Astronomers have discovered one of the oldest and most primitive stars ever found, offering a rare glimpse into the early universe.
The star, named PicII-503, lies in a tiny, faint galaxy called Pictor II, more than 10 billion years old.
What makes this discovery remarkable is that the star still carries the chemical “fingerprints” of the very first stars that formed after the Big Bang.
PicII-503 is extremely poor in iron—containing less than one forty-thousandth of the amount found in our Sun.
At the same time, it has an unusually high amount of carbon.
This unusual combination makes it one of the clearest examples of a second-generation star, formed shortly after the very first stars in the universe exploded.
The first stars were made mostly of hydrogen and helium. Inside their cores, they created heavier elements such as carbon and iron.
When these stars ended their lives in powerful explosions called supernovae, they released these elements into space. New stars then formed from this enriched material.
Second-generation stars like PicII-503 act like time capsules, preserving information about those earliest cosmic events.
The discovery was led by astronomer Anirudh Chiti of Stanford University and published in Nature Astronomy.
The team used data from several powerful telescopes, including the Dark Energy Camera in Chile, as part of a survey designed to find the oldest stars in our galaxy and nearby dwarf galaxies.

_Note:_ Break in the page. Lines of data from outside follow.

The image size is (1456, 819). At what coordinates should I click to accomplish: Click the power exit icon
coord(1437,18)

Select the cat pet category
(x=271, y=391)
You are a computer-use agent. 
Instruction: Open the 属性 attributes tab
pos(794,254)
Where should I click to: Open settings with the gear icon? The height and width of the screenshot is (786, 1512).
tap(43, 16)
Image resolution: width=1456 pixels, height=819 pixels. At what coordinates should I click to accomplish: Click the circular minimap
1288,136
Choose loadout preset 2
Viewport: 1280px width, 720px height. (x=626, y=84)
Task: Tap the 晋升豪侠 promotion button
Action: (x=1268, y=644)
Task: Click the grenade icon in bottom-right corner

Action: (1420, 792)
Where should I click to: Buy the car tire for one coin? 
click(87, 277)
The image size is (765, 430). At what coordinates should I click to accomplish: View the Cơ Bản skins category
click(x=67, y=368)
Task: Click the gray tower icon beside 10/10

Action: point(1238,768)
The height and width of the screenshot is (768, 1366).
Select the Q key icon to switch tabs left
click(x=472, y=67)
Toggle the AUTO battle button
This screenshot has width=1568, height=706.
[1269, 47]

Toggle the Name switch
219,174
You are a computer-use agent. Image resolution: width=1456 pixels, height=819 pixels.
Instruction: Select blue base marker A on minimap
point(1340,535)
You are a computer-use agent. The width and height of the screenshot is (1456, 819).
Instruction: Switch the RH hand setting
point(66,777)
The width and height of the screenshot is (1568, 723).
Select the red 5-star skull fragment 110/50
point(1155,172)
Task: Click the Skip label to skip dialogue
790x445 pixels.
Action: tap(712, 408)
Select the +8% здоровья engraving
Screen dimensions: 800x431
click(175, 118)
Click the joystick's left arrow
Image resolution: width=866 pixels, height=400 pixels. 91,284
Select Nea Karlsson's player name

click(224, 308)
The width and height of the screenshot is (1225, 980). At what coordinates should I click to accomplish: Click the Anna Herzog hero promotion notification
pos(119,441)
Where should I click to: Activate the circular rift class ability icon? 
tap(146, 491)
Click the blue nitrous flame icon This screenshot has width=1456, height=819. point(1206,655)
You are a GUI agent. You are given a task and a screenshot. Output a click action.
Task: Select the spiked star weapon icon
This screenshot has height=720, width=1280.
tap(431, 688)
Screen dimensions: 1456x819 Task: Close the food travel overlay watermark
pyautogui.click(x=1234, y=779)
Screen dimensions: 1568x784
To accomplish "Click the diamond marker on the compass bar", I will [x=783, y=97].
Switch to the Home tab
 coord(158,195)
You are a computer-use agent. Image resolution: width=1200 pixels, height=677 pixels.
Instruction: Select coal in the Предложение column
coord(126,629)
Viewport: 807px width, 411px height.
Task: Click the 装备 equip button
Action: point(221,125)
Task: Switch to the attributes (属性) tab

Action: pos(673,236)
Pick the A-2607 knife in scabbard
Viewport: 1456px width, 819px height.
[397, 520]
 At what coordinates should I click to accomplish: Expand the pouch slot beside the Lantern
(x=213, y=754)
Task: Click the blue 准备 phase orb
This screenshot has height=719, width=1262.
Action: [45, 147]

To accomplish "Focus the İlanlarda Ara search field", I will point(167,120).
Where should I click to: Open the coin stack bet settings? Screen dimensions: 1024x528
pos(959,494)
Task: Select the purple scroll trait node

Finding such a star is extremely difficult because these ancient objects are incredibly rare. Among hundreds of stars in the Pictor II galaxy, PicII-503 stood out as unusually low in heavy elements. Follow-up observations confirmed that it has the lowest iron levels ever measured in a star outside the Milky Way.
One of the most exciting aspects of this discovery is the star’s high carbon content. Its carbon-to-iron ratio is more than 1,500 times higher than that of the Sun. This matches a mysterious group of stars found in the outer regions of the Milky Way, known as carbon-enhanced metal-poor stars. Until now, scientists were unsure where these stars came from.
PicII-503 provides a strong clue. It supports the idea that such stars formed from low-energy supernova explosions. In these events, heavier elements like iron fall back into the collapsed core, while lighter elements like carbon are released into space. This material then forms new stars with high carbon but very little iron.
Because Pictor II is such a small galaxy, only low-energy explosions could have kept these elements from escaping into space. This makes PicII-503 a perfect example of how early stars enriched their surroundings.
This discovery helps connect the history of small ancient galaxies with the stars we see today in the Milky Way. It also offers valuable insight into how the first elements were created, setting the stage for planets, chemistry, and eventually life.